Frankly, I think it's rather neat that the light kept changing through the shoot, too. It made variation where (let's be frank here) there isn't much in subject matter. Cute little vine, so-far sturdy stalk of grass. That's pretty much it.


I hope they're enjoyable (yeah, I know, grass. Still, though).

Wednesday 15 July 2015

Iron Belle

The name sounds like a great character for a pirate tale. I'm pretty sure I'm going to have to use it sometime soon.

In the meantime, the photo that inspired the name was mounted on a short, steeple-shaped stand outside the Wolfville fire department.

Oh the decisions one faces after a photo is taken(!) There's cropping, and exposure tinkering, and sharpening, and burning/dodging, and any number of things that can take an otherwise interesting photo and turn it into art barf.

Resist, Tristis. Resist.

Sunday 12 July 2015

Tangled

Garden photography. 

The garden as entangled

It's all with a macro lens, even the far away shots, because I'm too (lazy?) to change lenses. Focus with macros is always about choices. But there are ways and ways. I choose ways, myself. Others might do the opposite. Regardless it's work and insect bites or vice versa. 
This is bud.
She's a tough one, so don't make fun of her name.

Gangland Flowers
I thought these fellas looked like they could pretty much take out anybody.

Monday 6 July 2015

More on the Storm Fairy

Part of my rewrite for The Storm Fairy includes new illustration. In the end, it's possible that none of my illustrations will make it into the book, even if it is accepted, but I feel the need to include them. After all, most a little over half were done as part of my Illustration class.
For the most part, I'm happy with them. What I see in completed pictures is pretty much what I saw in my head. It also gives me a chance to make the village more diverse. It's pretty important to me that it be so, but I didn't want to do this carelessly. I wanted to do the research that allows me to depict people as more than just variations in skin tone, or stereotypes—although the point of the fairytale is to have types, especially traditional types of people. I wanted all the people to fit together, regardless of their ethnicity. Villagers are tidy, they all wear hats to keep their hair under cover. The women wear aprons and the children, who start with a freer feel and pastel colours wear increasingly uniform clothes in darker/richer colours as they age toward adulthood. Except for Erin, who's a little weird.

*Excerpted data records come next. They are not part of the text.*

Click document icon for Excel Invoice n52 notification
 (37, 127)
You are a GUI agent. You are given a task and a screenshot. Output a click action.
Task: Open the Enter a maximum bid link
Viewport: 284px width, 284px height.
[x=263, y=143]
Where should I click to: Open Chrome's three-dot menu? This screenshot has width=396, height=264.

Note: I'm trying to organize my two kinds of work, writing and visual art. So, I'm going to link back and forth between the two blogs that focus on one or the other. I discuss The Storm Fairy on Domus Comm, so if you're at all curious, click here.

Sunday 5 July 2015

The Storm Fairy

I've written a children's story that's been simmering in the back of my mind for a couple of years. It was inspired (kindled and seeded) by my good friend Nasnan Blacksheep.

I always felt that if I could only get the illustrations done, I could send it off to a publisher.
Want to know a secret?
They don't want writer/illustrators. They want written-only submissions.

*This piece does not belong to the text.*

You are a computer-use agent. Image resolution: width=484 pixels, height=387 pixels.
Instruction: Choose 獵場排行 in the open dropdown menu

Still, I've got a plan. It's a sucky plan, but I'm sticking to it!
Besides, I like my illustrations a lot. It's been great learning how, and a lot of fun playing with my characters.

I produced a picture book as part of my Illustration course (I just got my diploma in Graphic Design). But it had two issues:
1) I felt it was far too short in telling the story. I had to leave a lot out.
2) It was still too long for a picture book.

The solution: Make it a chapter book, instead. Those are longer, they can have a little denser text, and they're aimed at a slightly older group of kids, which is a better fit for my little tale of woeful weather.